▸ PASSAGE SHOWN
•••••
A potential vaccine component has led to strong protection against HIV in primates, a new study shows.
To block infection from HIV, a successful vaccine will require a combination of ingredients, including at least three antibody targets and a substance that boosts immune responses.
The new study takes a step toward achieving that goal.
The new component elicits an antibody that binds to part of HIV’s outer envelope, the researchers report.
“This is significant progress toward a viable HIV vaccine,” says Barton Haynes, director of the Duke University Human Vaccine Institute (DHVI) and senior author of the study in the journal Science Translational Medicine. “While we know this will be a many-step process, each step is an advancement toward our goal.”
Haynes and colleagues, including first author Kevin Saunders, director of research at DHVI, isolated neutralizing antibodies that arose from a person living with HIV.
These antibodies bind to a known site on the virus that is conserved among many HIV strains. Exploiting this interaction, the researchers built an immunogen that stimulates the protective neutralizing antibodies against the immunizing strain.
•••••
[Stored items]
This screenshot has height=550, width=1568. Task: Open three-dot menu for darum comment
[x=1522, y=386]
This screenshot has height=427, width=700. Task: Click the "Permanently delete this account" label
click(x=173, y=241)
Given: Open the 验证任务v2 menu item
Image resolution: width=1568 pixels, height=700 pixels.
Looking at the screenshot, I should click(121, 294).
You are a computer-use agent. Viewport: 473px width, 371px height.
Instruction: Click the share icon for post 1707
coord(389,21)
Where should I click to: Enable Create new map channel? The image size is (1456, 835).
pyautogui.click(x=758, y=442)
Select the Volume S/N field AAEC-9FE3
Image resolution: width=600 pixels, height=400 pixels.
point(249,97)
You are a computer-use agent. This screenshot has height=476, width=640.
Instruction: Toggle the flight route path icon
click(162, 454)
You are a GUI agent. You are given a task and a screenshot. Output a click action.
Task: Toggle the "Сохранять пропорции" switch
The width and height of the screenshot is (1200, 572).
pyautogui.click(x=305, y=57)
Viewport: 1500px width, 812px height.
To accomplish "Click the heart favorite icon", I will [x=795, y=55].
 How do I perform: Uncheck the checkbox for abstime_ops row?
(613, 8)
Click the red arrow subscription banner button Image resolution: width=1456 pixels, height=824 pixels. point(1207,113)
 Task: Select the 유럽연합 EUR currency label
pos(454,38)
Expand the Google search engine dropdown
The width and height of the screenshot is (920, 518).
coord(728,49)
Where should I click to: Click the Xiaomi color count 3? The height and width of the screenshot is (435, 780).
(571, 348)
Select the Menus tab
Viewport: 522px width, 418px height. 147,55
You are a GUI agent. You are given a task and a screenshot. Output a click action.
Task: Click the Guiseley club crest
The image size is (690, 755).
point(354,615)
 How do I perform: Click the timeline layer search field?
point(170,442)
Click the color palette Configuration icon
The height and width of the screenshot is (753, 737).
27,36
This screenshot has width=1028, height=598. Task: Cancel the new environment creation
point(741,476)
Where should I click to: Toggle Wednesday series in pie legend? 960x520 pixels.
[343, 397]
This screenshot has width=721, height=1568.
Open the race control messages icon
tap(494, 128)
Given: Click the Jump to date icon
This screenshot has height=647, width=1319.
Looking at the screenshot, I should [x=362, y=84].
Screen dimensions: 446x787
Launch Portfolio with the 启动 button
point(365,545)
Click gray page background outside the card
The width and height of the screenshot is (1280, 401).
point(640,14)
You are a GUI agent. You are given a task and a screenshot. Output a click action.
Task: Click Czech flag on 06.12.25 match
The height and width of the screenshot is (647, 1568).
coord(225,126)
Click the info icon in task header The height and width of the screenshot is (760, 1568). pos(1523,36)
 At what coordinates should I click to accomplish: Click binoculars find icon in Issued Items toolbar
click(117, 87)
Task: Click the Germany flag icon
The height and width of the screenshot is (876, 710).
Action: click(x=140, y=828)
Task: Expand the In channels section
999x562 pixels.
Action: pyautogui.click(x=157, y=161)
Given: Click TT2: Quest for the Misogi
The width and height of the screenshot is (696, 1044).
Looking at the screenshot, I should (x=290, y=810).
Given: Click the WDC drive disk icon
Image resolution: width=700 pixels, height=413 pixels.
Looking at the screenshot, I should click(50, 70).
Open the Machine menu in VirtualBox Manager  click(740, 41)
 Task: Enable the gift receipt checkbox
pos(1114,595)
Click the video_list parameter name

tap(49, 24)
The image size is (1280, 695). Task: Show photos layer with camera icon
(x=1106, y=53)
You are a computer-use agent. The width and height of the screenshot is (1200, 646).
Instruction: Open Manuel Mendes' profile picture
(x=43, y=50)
•••••
▸ WORK INSTRUCTIONS
(a) Answer these questions from the HIV vaccine passage:
(i) At least how many antibody targets will a successful vaccine require?
(ii) In which journal was the study published?
(iii) Who is the first author of the study?
(b) Duplicate the HIV vaccine passage word for word, everything from "The new component" down to "living with HIV.".
(c) Pick up the HIV vaccine passage after its last sentence and continue it.

▸ ANSWERS BY TASK
(a)
(i) At least three.
(ii) Science Translational Medicine.
(iii) Kevin Saunders.

(b)
The new component elicits an antibody that binds to part of HIV’s outer envelope, the researchers report.
“This is significant progress toward a viable HIV vaccine,” says Barton Haynes, director of the Duke University Human Vaccine Institute (DHVI) and senior author of the study in the journal Science Translational Medicine. “While we know this will be a many-step process, each step is an advancement toward our goal.”
Haynes and colleagues, including first author Kevin Saunders, director of research at DHVI, isolated neutralizing antibodies that arose from a person living with HIV.

(c)
Along with the immunogen, the researchers tested potential adjuvants, which boost the immune response. The team found that the best adjuvant ingredient was a Toll-like receptor called TLR7/8 that is a common ingredient in other vaccines.
Together, the protein and adjuvant in the vaccine provided protection from infection.
“Our study supports the notion that relatively high levels of multiple broadly neutralizing antibody types will need to be induced by vaccination to prevent HIV infection,” Haynes says. “Our study also suggests that the use of the TLR7/8 agonist was key for inducing high concentrations of neutralizing antibodies and potently activating the immune system.”
The National Institutes of Health Division of AIDS and the Center for HIV/AIDS Vaccine Immunology-Immunogen Discovery funded the work.
The adjuvant used in this study, 3M-052-Alum, was developed by 3M and formulated by the Access to Advanced Health Institute.